Inside Out 2 review: Cynicism-free sequel might just save Pixar
A film about the ruinous stranglehold anxiety can have on the psyche? That might be a little too apt a subject for Pixar’s latest release. It’s been declared, by some, that the studio is on its last legs. The last few years saw three tentpole originals funnelled squanderously onto Disney+ during the height of the pandemic. Conceptually confusing Toy Story spin-off Lightyear died in cinemas – but Elemental, an original story about a culture-clash romance, was a sleeper hit. The studio’s inexplicable takeaway: more sequels, fewer personal stories.
It’s another gloomy reminder that the people who hold the purse strings all share a single brain cell, and it’s put the incoming Inside Out 2 in an uncomfortable position: if it flounders, Pixar, already recently hit by a devastating round of layoffs, may be toast. If it succeeds, the studio will be forever committed to churning out Toy Story sequels. (Brace yourself for a barrell-scraping spin-off exploring the inner turmoil of John Ratzenburger’s talking piggy bank.) And yet, the reality of Inside Out 2 doesn’t comfortably fit either of those narratives. It’s a lovely sequel, without a trace of cynicism to it, that also by necessity lacks a little of the freshness and originality of 2022’s Turning Red or 2021’s Luca.
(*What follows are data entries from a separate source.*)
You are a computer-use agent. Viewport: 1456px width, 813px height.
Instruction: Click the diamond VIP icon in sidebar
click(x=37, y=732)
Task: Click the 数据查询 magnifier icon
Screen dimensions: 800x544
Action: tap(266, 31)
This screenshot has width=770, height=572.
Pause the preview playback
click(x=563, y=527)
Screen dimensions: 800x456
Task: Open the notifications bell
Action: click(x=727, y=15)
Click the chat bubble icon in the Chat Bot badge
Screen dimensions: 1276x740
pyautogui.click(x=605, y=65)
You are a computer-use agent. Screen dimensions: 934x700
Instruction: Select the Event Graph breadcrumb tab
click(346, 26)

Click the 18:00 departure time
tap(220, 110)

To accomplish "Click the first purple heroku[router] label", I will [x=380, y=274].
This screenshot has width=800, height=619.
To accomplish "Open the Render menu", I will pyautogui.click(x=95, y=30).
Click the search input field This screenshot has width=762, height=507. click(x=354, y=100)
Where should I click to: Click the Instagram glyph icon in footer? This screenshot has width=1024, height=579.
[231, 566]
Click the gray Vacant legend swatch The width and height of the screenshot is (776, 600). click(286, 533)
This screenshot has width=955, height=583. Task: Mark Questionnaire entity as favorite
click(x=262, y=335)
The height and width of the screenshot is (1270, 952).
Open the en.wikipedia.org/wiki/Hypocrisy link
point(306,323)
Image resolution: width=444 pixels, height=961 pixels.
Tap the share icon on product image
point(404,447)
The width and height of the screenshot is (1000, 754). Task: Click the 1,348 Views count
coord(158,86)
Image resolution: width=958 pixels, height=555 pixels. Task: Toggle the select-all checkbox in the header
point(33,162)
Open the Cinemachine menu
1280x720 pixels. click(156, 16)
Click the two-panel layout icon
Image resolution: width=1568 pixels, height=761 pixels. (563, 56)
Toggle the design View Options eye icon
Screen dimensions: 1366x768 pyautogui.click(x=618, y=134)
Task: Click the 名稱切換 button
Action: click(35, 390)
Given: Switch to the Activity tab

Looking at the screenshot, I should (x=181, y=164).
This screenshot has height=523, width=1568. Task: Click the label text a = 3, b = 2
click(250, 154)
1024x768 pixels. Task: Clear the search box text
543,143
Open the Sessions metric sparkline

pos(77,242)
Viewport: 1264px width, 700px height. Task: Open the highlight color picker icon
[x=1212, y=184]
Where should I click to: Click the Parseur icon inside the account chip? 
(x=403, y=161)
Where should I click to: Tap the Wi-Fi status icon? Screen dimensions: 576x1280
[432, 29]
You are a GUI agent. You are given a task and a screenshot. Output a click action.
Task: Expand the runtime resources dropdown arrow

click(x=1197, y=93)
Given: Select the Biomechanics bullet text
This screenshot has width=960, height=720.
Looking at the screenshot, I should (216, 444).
Out of all of Pixar’s films, Inside Out is admittedly the most primed for a revisit. Set within the mind of an 11-year-old girl named Riley, it follows a gang of anthropomorphised emotions that control her life. As kids get older, puberty sets in and emotions complicate, so it’s a natural place for screenwriters Meg LeFauve and Dave Holstein to introduce an new set of characters: Anxiety (Maya Hawke), Envy (Ayo Edebiri), Ennui (Adèle Exarchopoulos), and Embarrassment (Paul Walter Hauser).
Riley (Kensington Tallman) is two years older, and about to head off to a hockey-themed summer camp ahead of her first year of high school. Anxiety barges in, arms bundled with (literal) baggage, and vows to protect Riley from all “the scary stuff she can’t see”. She’s a well-intentioned despot who soon sends the core emotions – Joy (Amy Poehler), Anger (Lewis Black), Fear (Tony Hale, replacing Bill Hader), and Disgust (Liza Lapira, replacing Mindy Kaling) – to the repressed back of the brain, where all secrets live, so that she can focus on the work of social success.
The imaginary landscape of the mind, first created for Pete Docter’s 2015 film (Kelsey Mann here takes on directing duties), felt mildly revolutionary at the time. Suddenly, we’d been handed a new vocabulary for how parents could talk to kids, and how emotionally stunted adults could talk to themselves in the mirror. Inside Out 2 is interested more in expanding than redefining its predecessor, but it’s impressive how well even the film’s more familiar elements still work. What was once a lesson in the necessity of negative emotions, such as sadness, has now matured into its second stage: a bittersweet, tearjerking reminder that we’re better, more rounded people when we embrace our flaws and insecurities.
This is the stuff Pixar excels at, the fantastical speaking directly to the emotional. Hawke is an ingenious pick for the voice of Anxiety. Her scratchy, but gentle tone and rapid-fire delivery makes it easier to forget that this little muppet-mouthed, culotte-clothed disaster is the one actively ruining Riley’s life.
It’s a painfully relatable character, in a film that’s been packed to the rafters with silly, witty observations, from the appearance of Riley’s former crush – a low-res, old school video game character called Lance Slashblade (Yong Yea) – to the depiction of a catastrophising thought spiral being made to look like Apple’s famous Nineteen Eighty-Four-inspired ad, where the woman throws a sledgehammer into the giant screen. Sure, there’s nothing in the film that matches the pure heartbreak of the first, when Riley’s imaginary friend Bing Bong (Richard Kind) disappears into nothingness. But Inside Out 2 proves that it’s ludicrous, at this point, to accuse the studio of having run out of ideas.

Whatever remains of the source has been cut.